Clean Technol., 2020, vol. 2, issue 2, 1-14

Abstract: This study focused on demonstrating the use of a self-organizing map (SOM) algorithm to elucidate patterns among variables in simulated syngas combustion. The work was implemented in two stages: (1) modelling and simulation of syngas combustion under various feed composition and reactor temperature implemented in AspenPlus TM chemical process simulation software, and (2) pattern recognition among variables using SOM algorithm implemented in MATLAB. The varied levels of feed syngas composition and reactor temperature was randomly sampled from uniform distributions using the Morris screening technique creating four thousand eight hundred simulation conditions implemented in the process simulation which consequently produced a multivariate dataset used in the SOM analysis. Results show that cylindrical SOM topology models the dataset at lower quantization error and topographic error as compared to the rectangular SOM topology indicating suitability of the former for variables pattern elucidation for the simulated combustion. Nonetheless, the variables pattern between component planes from rectangular SOM (9 × 28 grid) and those from cylindrical SOM (9 × 28 grid) are almost similar, indicating that either rectangular or cylindrical architectures may be used for variables pattern analysis.

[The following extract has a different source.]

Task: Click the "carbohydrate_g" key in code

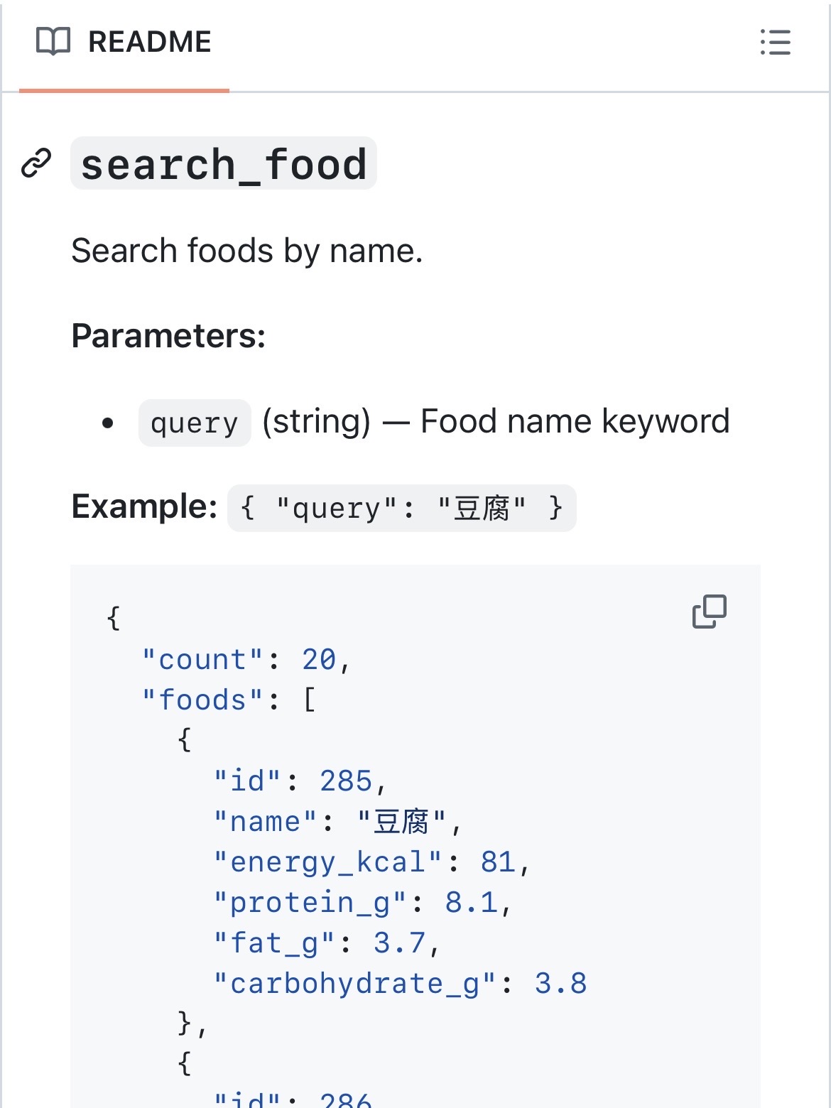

The component planes of process variables from trained SOM are a convenient visualization of the trends across all process variables.

Keywords: chemical process simulation; syngas; machine learning; SOM (search for similar items in EconPapers)
JEL-codes: Q2 Q3 Q4 Q5 (search for similar items in EconPapers)
Date: 2020
References: View references in EconPapers View complete reference list from CitEc
Citations: View citations in EconPapers (1)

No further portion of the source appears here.